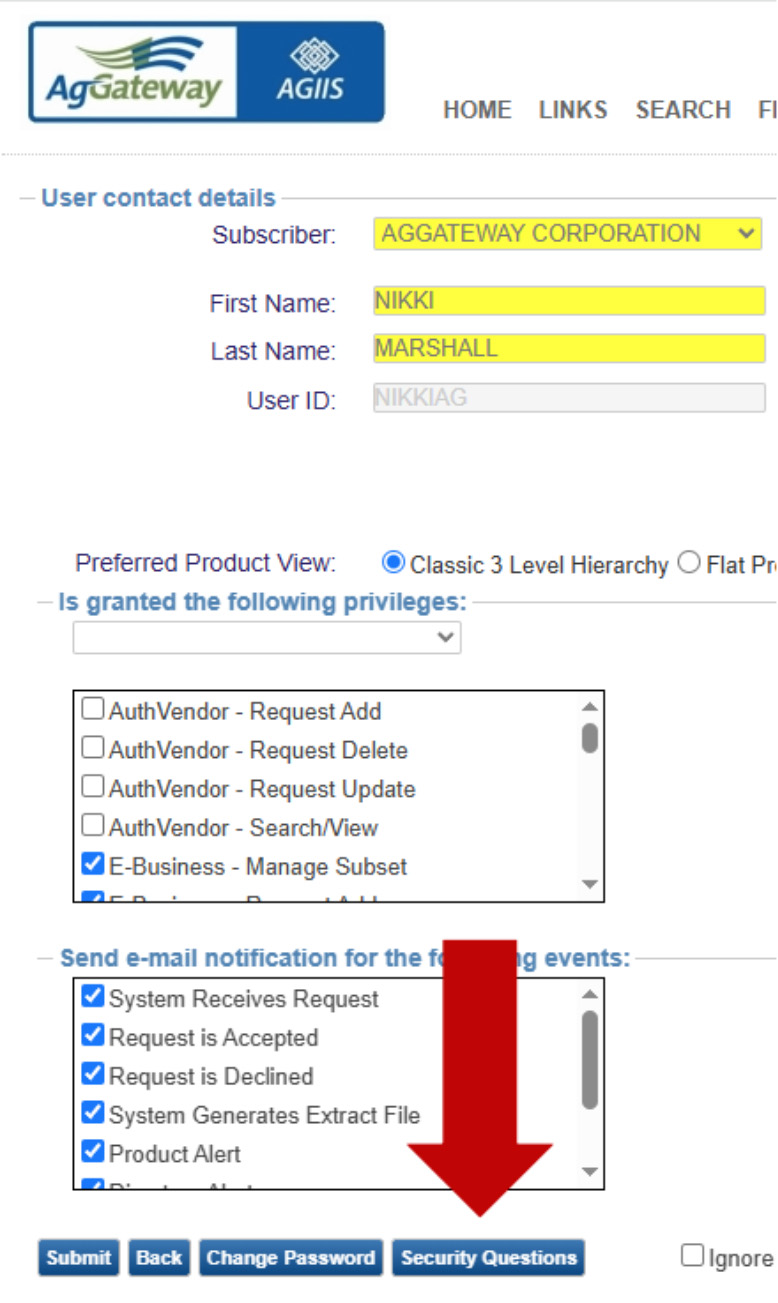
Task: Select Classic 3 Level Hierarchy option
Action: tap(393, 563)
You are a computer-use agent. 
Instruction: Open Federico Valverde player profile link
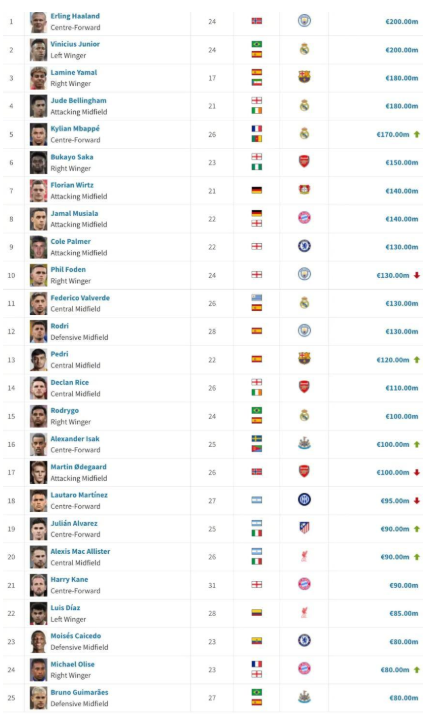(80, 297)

^^^^

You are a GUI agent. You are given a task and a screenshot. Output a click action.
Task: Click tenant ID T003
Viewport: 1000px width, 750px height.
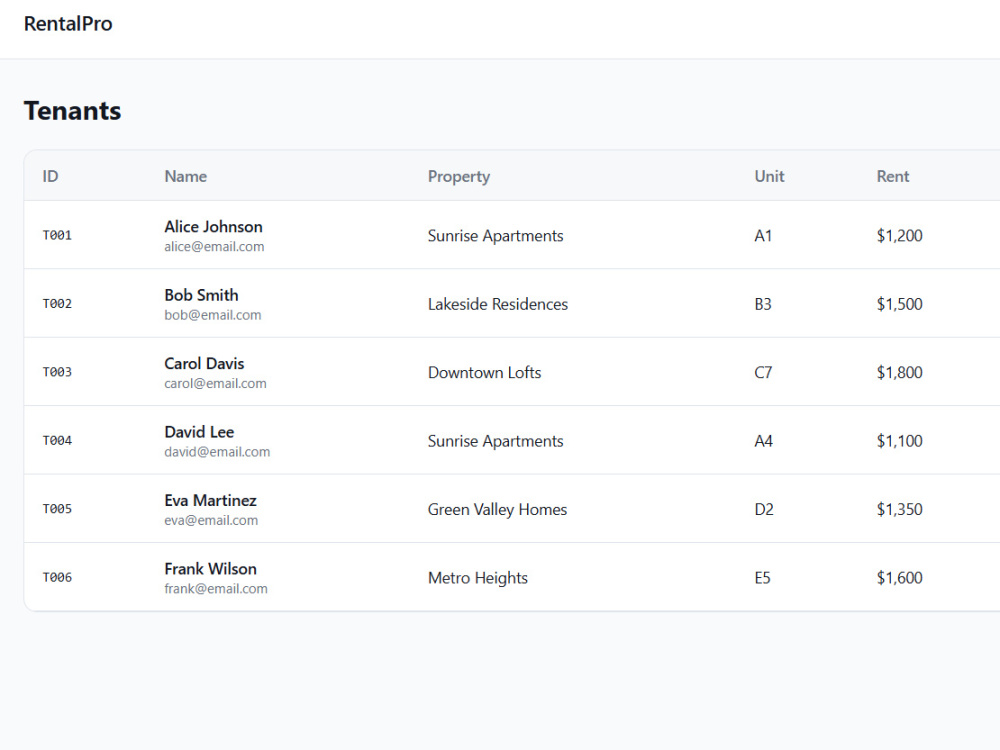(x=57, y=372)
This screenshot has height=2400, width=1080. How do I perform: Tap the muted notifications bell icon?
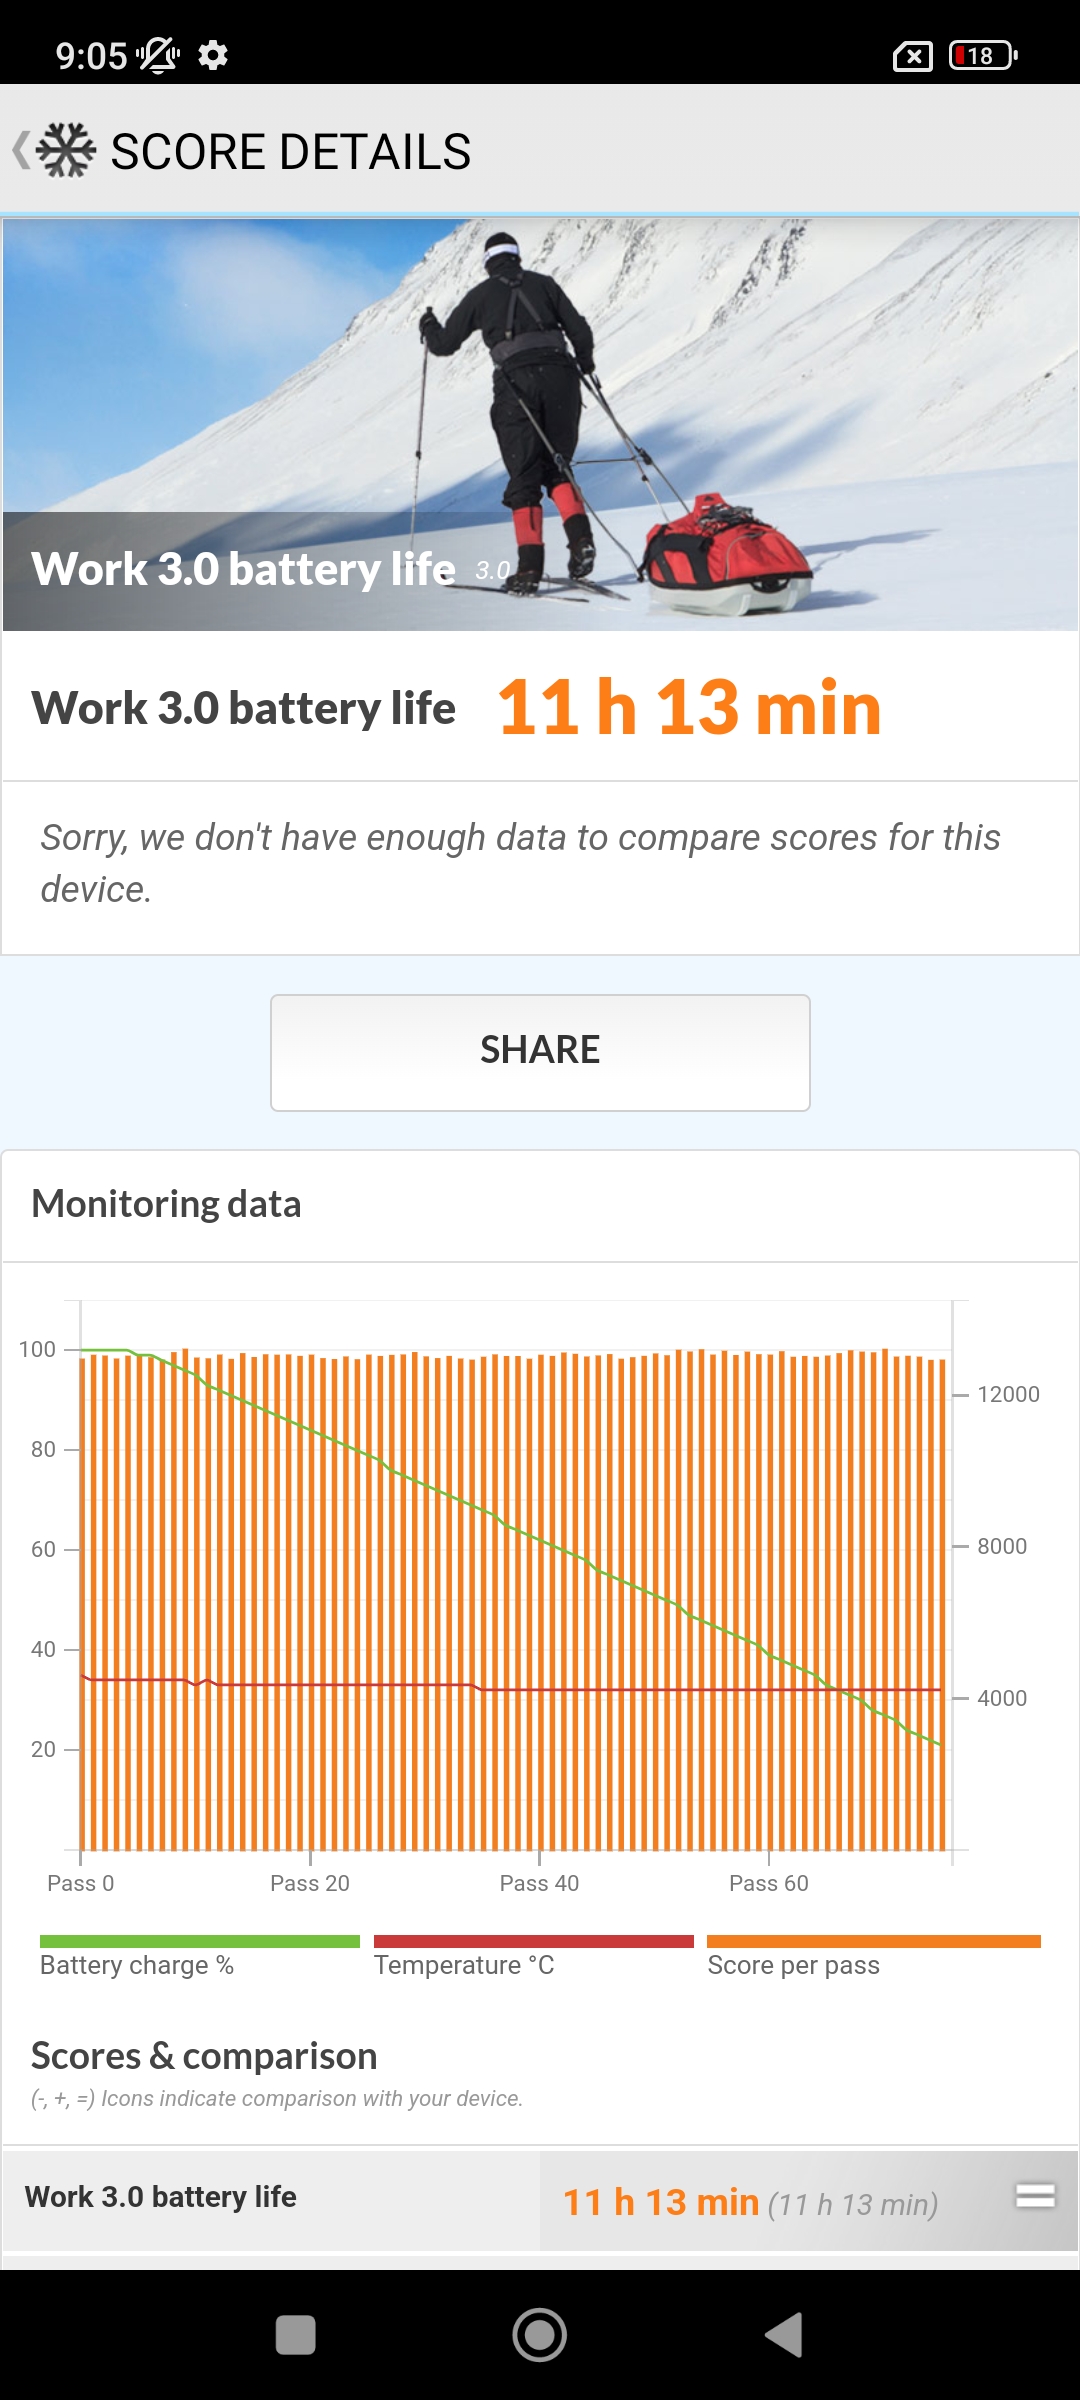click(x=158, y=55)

^^^^

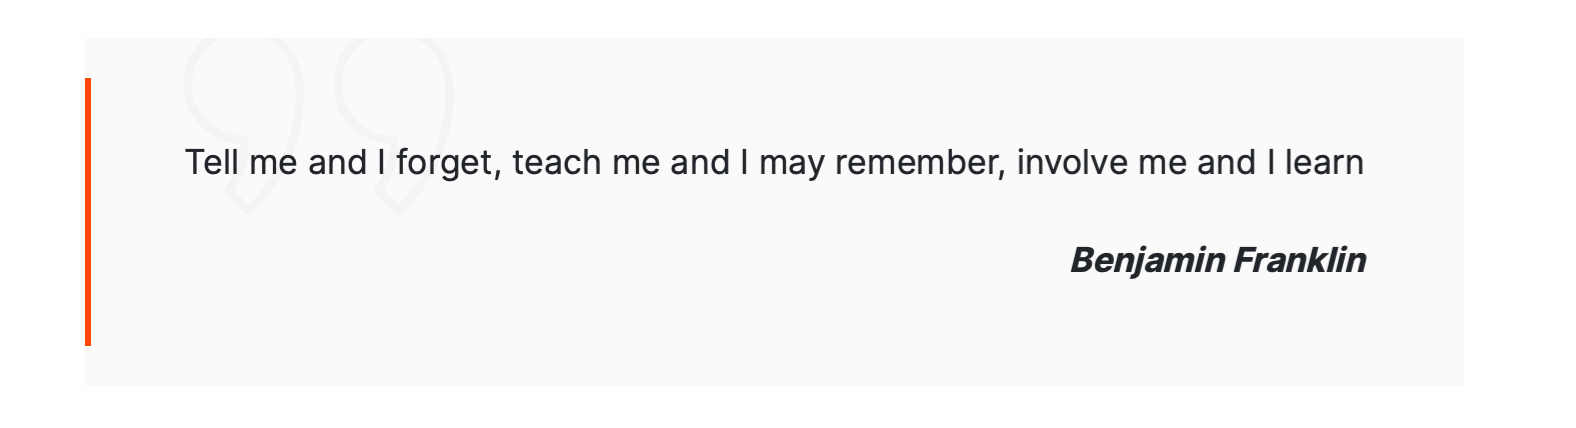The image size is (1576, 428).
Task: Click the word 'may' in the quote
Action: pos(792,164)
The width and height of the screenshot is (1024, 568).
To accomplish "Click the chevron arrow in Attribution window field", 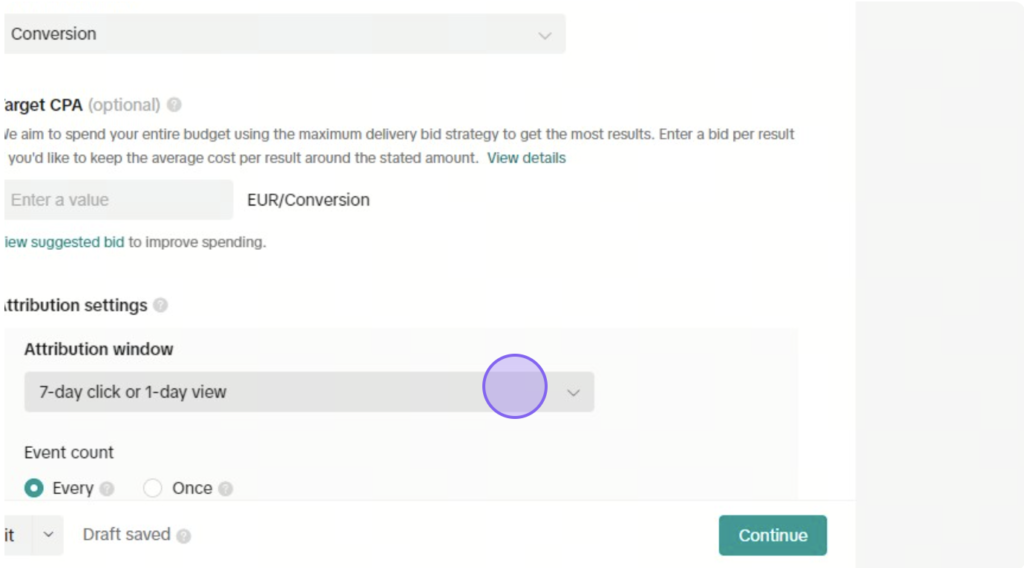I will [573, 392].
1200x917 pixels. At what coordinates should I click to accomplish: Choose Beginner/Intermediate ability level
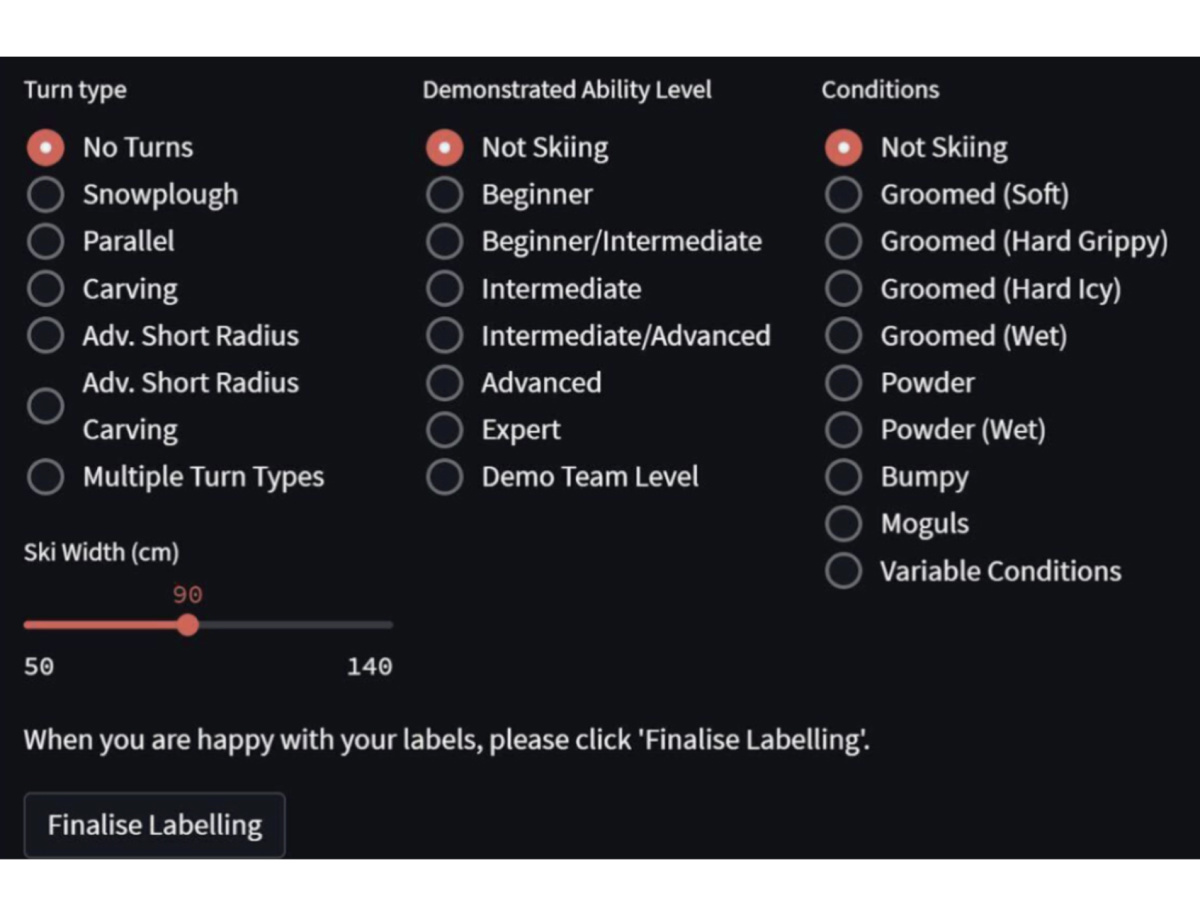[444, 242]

^^^^

▸ What you should do
Count every line of the data in which the word "agent" appears, and report only the total.

▸ Result of the task
2